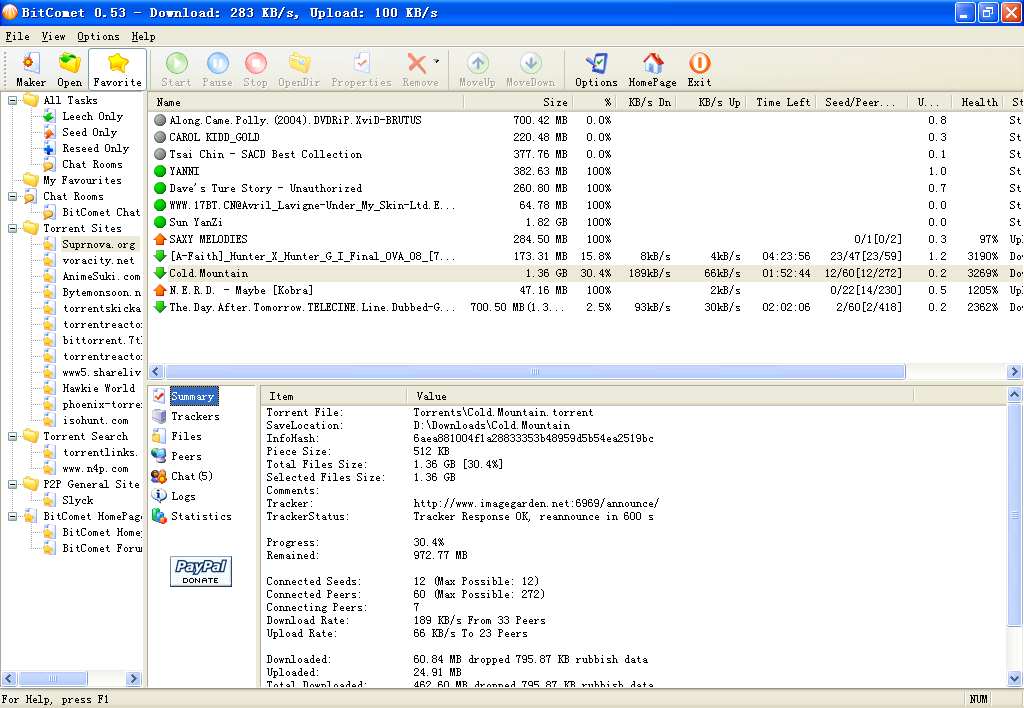Open the Options menu
Screen dimensions: 1024x708
98,37
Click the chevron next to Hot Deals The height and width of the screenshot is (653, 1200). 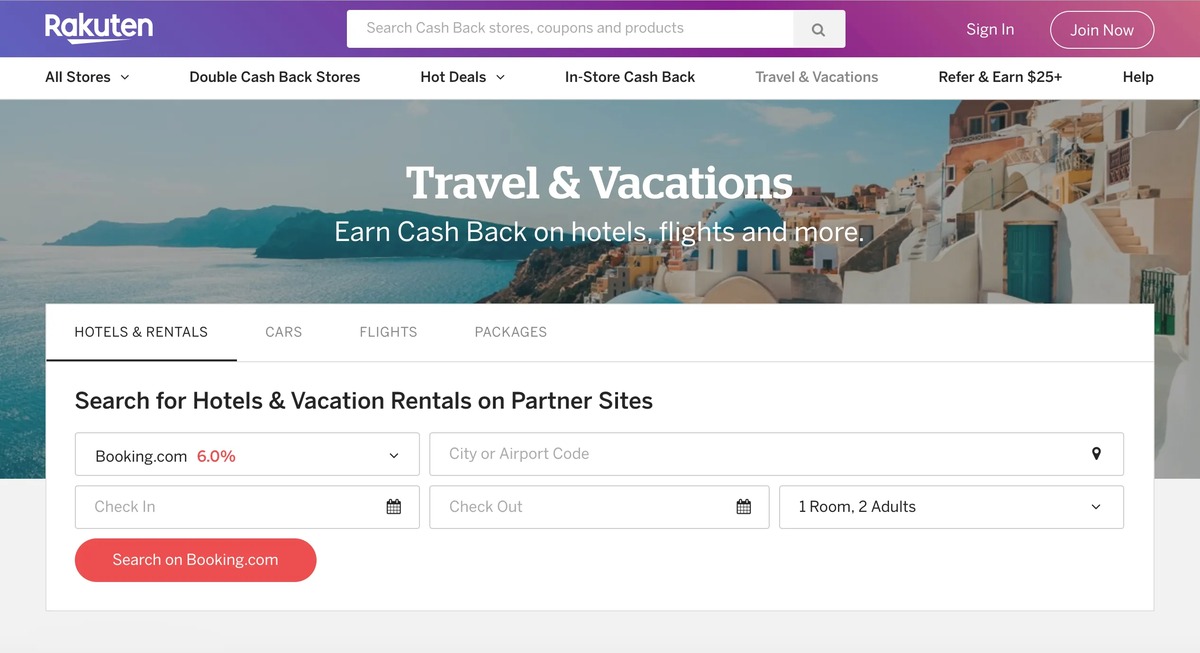click(500, 77)
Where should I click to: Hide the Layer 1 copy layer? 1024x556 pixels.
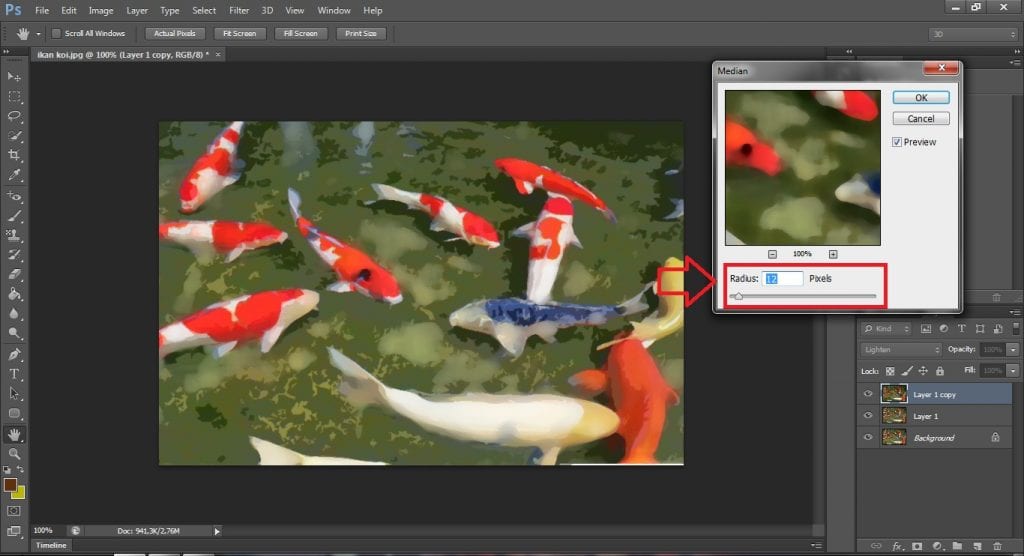867,395
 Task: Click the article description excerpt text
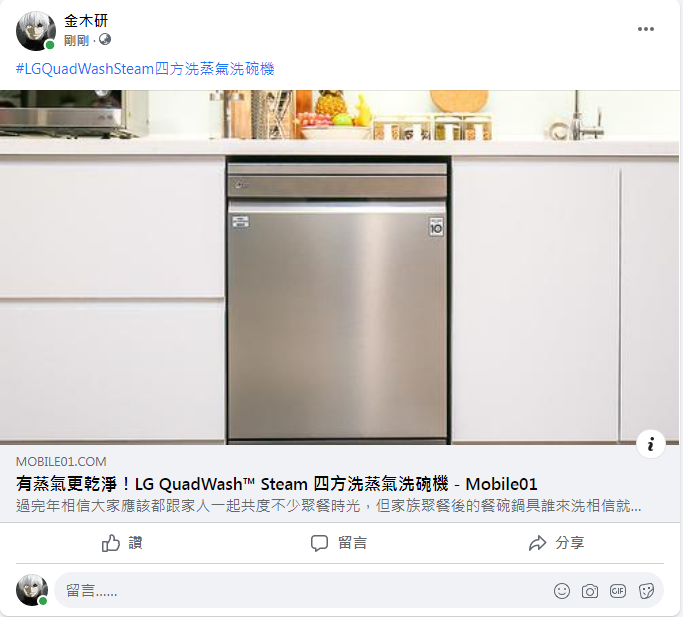pyautogui.click(x=328, y=506)
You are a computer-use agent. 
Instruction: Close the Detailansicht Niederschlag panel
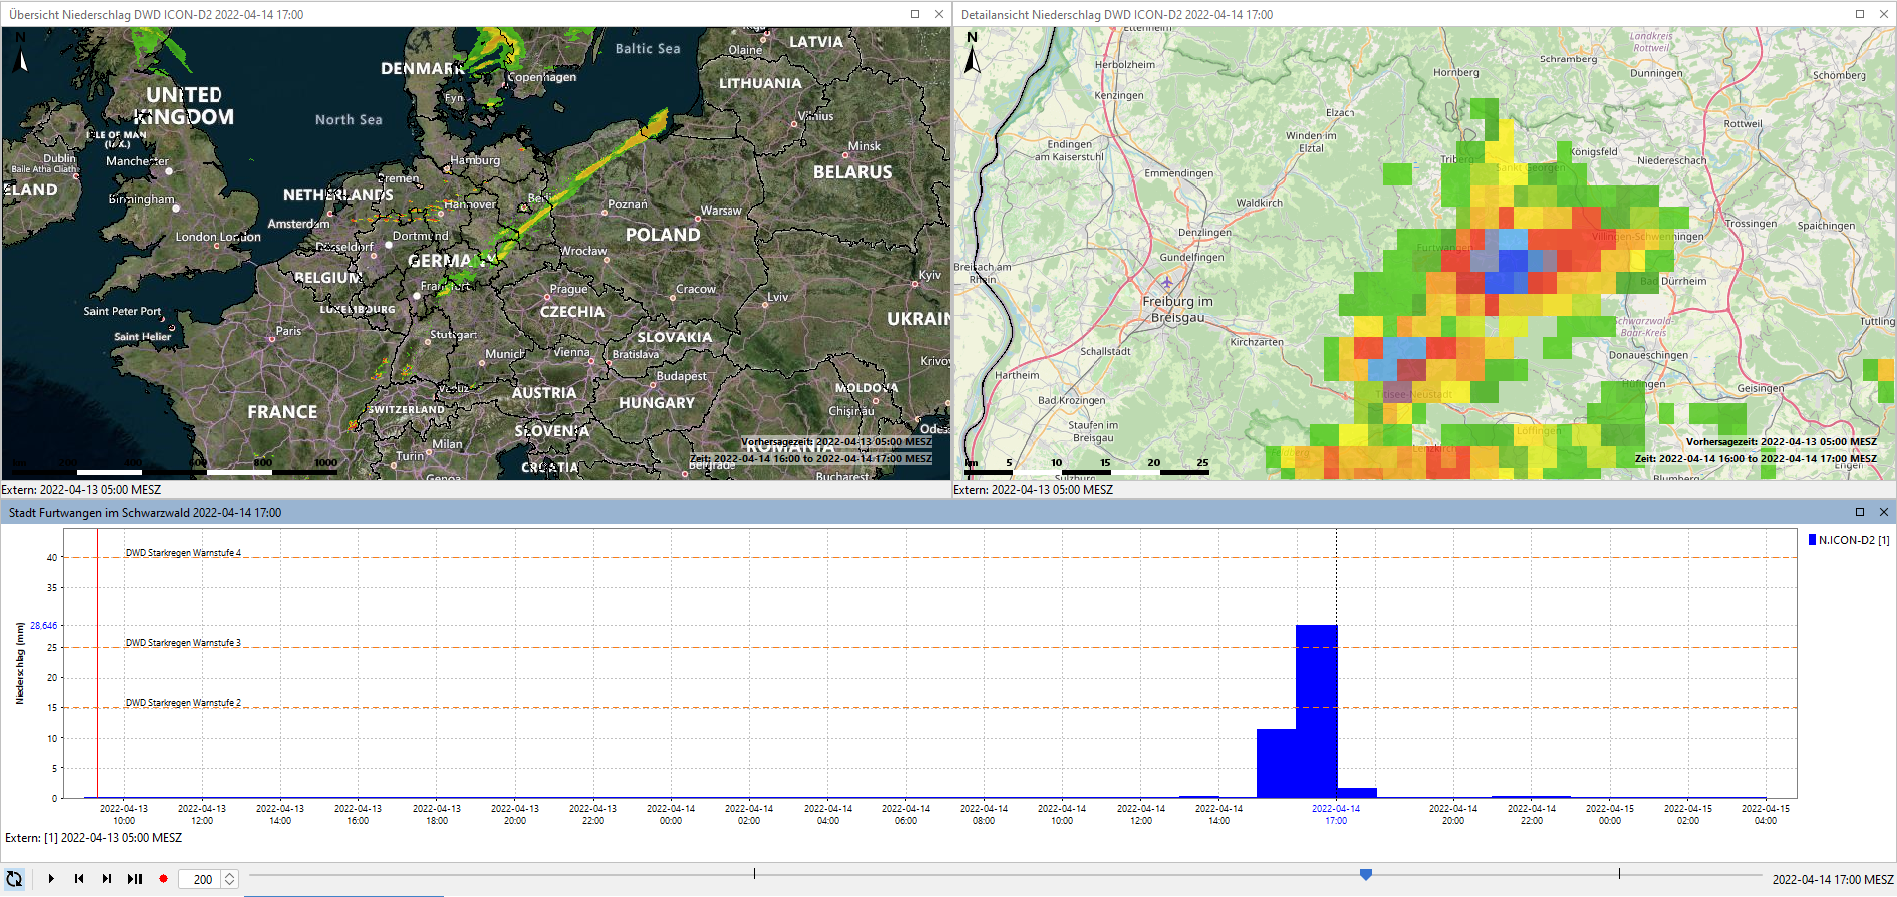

━━━━━━━━

→ Exercise prompt
Exactly the lines from the line with "You are a computer-use agent." through the end of the data are to be reproduced, and no picture is to be included.

→ Task response
You are a computer-use agent. 
Instruction: Close the Detailansicht Niederschlag panel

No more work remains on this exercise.